人々を救済するため、土中に埋もれるなどして、瞑想状態のまま絶命した僧。また、そのようにして死んだ後、ミイラ化した身体。 

 

のことを指す。 

 

つまり、彼が言わんとしていることは「お前たちは彼氏もできないまま子孫を残すという人間としての義務を果たさず死んでいくんですかァ〜?」ということだ。

 

 「ならねーよ、即身仏ゥ〜!!」と勢いよく返答しようとしたが、私の口は私の意思とは別に、勝手に動いていた。

 

 

 

 

「なるかもしれないです即身仏ゥ〜(笑)」

 

 

 

 

全く笑える場面ではないのにも関わらず、(笑)まで付着してしまった。

即身仏になんてならない」と思っていたはずなのに、口から出た言葉は真逆のものだった。

 

もしかすると、「このままでは即身仏になるかもしれない」という深淵に存在していた不安が、言語化されたのかもしれない。

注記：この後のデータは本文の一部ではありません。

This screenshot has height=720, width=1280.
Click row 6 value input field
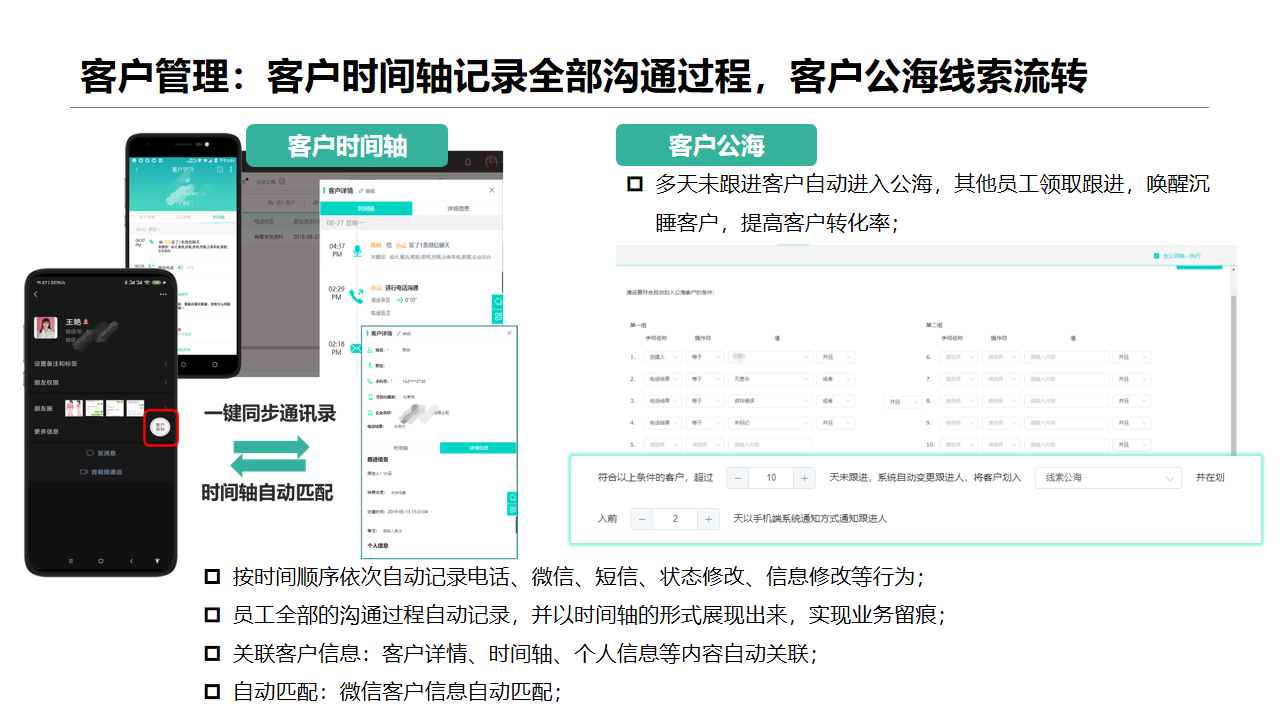(x=1066, y=357)
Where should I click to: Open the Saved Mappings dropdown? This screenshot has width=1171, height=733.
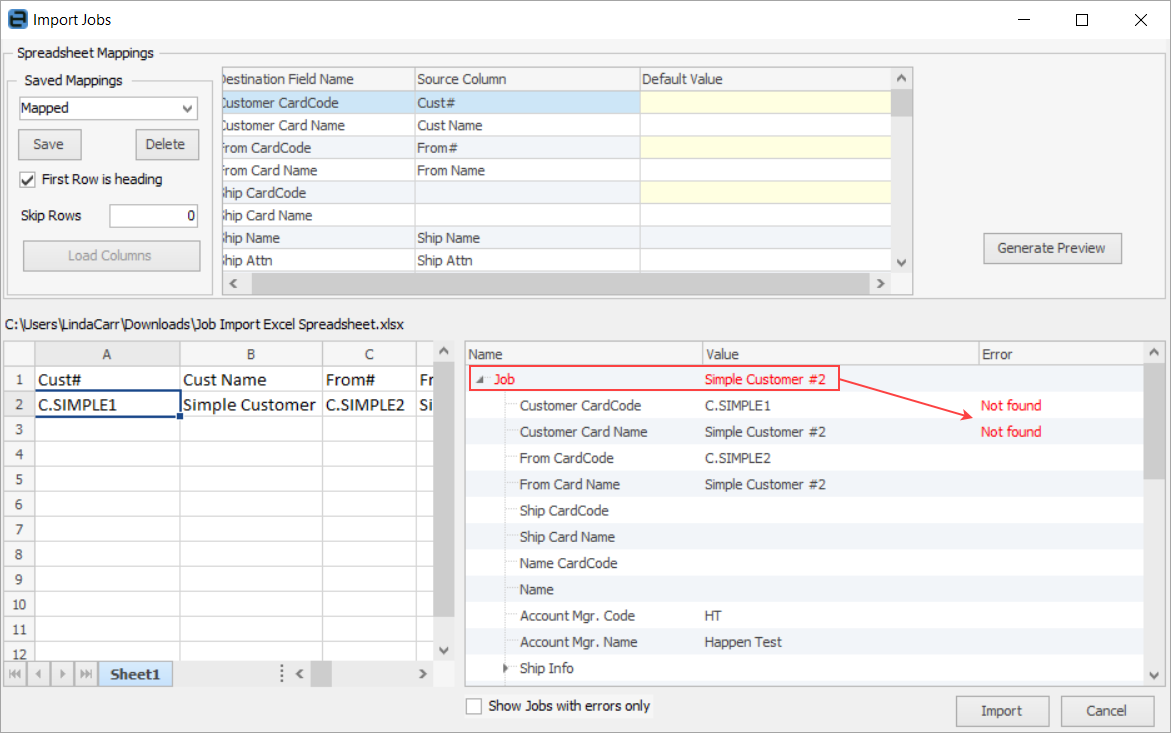pos(187,108)
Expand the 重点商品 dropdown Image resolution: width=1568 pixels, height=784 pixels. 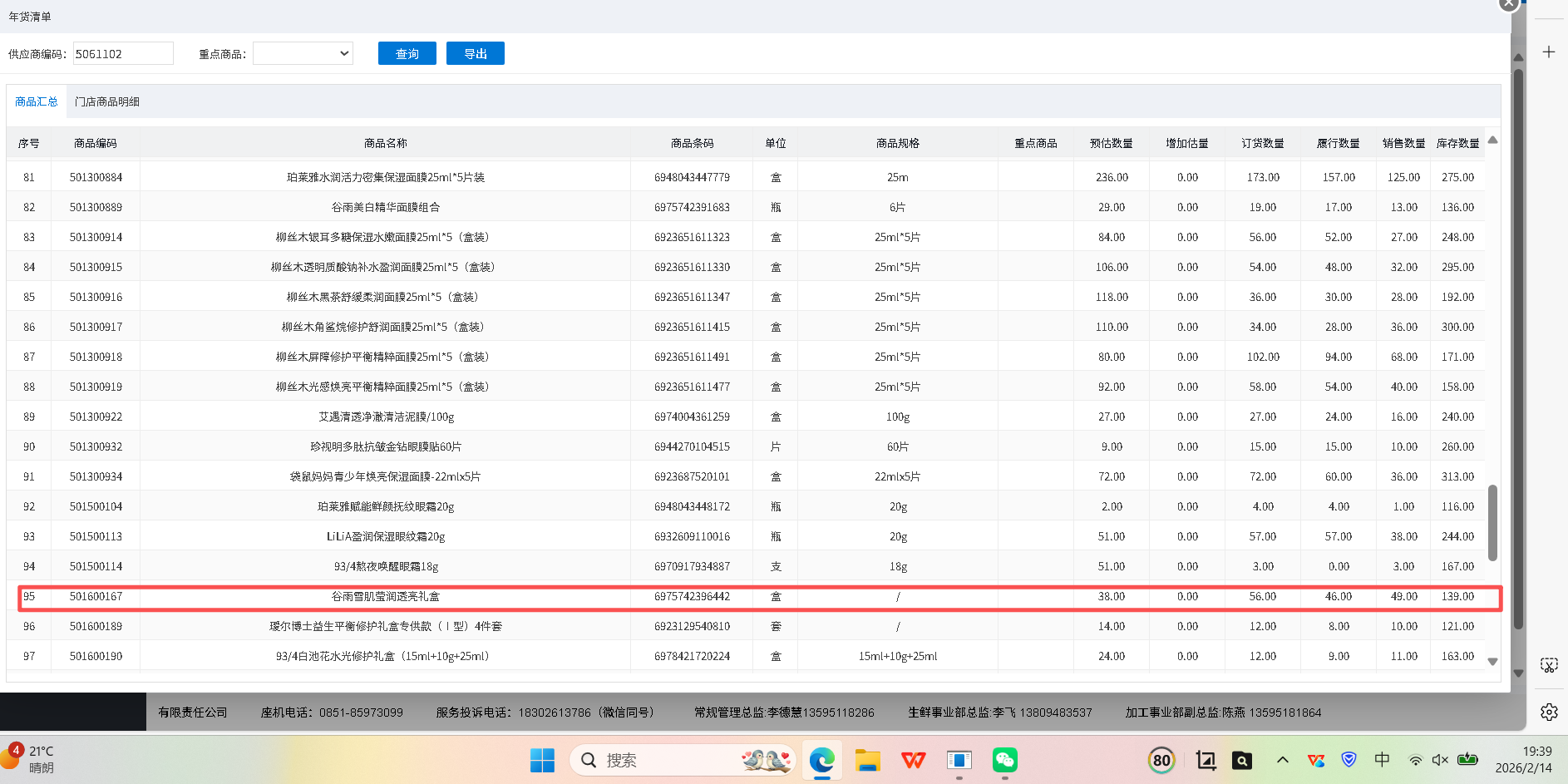click(303, 54)
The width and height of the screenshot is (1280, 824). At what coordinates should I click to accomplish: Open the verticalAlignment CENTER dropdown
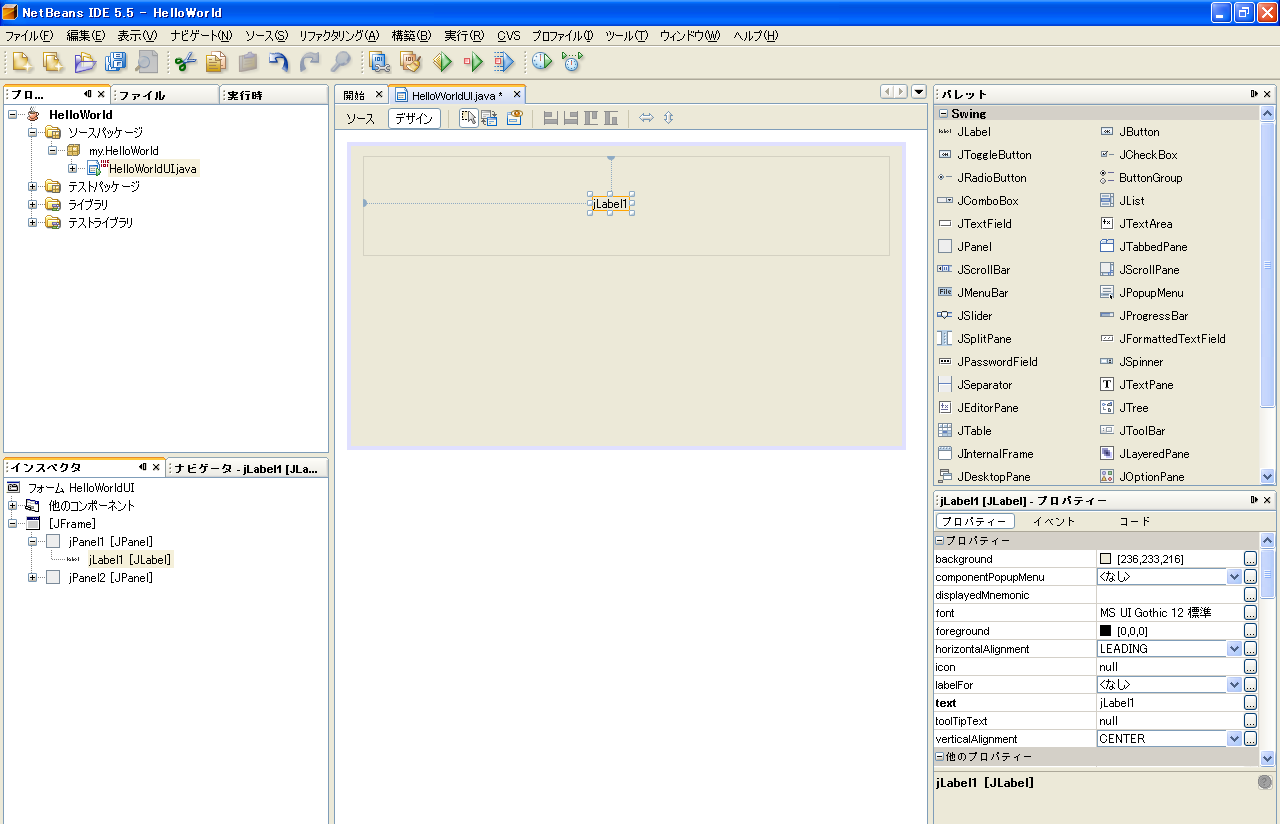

そう考えると、自分の不甲斐なさに泣きたい気持ちになった。

 

 

しかし、それと同時に私は思ったのだ。

 

 

 

即身仏、それはすなわち、「愛」なのではないかと。

 

 

 

もう一度言おう、

 

即身仏、それは

 

人々を救済するため、土中に埋もれるなどして、瞑想状態のまま絶命した僧。また、そのようにして死んだ後、ミイラ化した身体。 

 

のことを指す。 

 

 

即身仏人々を救済するために絶命するのだ。

 

つまり、私たちがもし即身仏として絶命するとき、それはきっと誰かを救済することになる。

 

その「誰か」とは、私たちの子孫になろうとしていた者たちだ。

彼らは私たちが持つ非モテ遺伝子を受け取らずに済み、「ブス」だの「デブ」だの罵られることもない。

 

いじめと間違えられて、一般人から通報されることもなければ、

 

カレー屋に行った際、「お前は豚だから人数にカウントされないよ」と幼馴染に言われたら本当にカウントされなくなる、ということもない。

 

満席のマクドナルドで席を探そうと振り返ったら「…見返りブス」と金髪の兄ちゃんに言われることもなければ、

 

通りすがった子供たちから「や〜い!森三中ゥ〜!!」と言って去っていかれることもない。

 

 

私たちの子孫になろうとしていた新しい生命は、この顔面至上主義の社会に苛まれることはなくなるのだ。これはもはや、新しい形の「愛」である。

 

 

 

 

 

 

 

 

・・・と、こんなサイコパスみたいなことをずっと考えながらも、「彼氏できないよふぇぇええん」とスタバで嘆いている私をまず初めに誰か救済して下さい。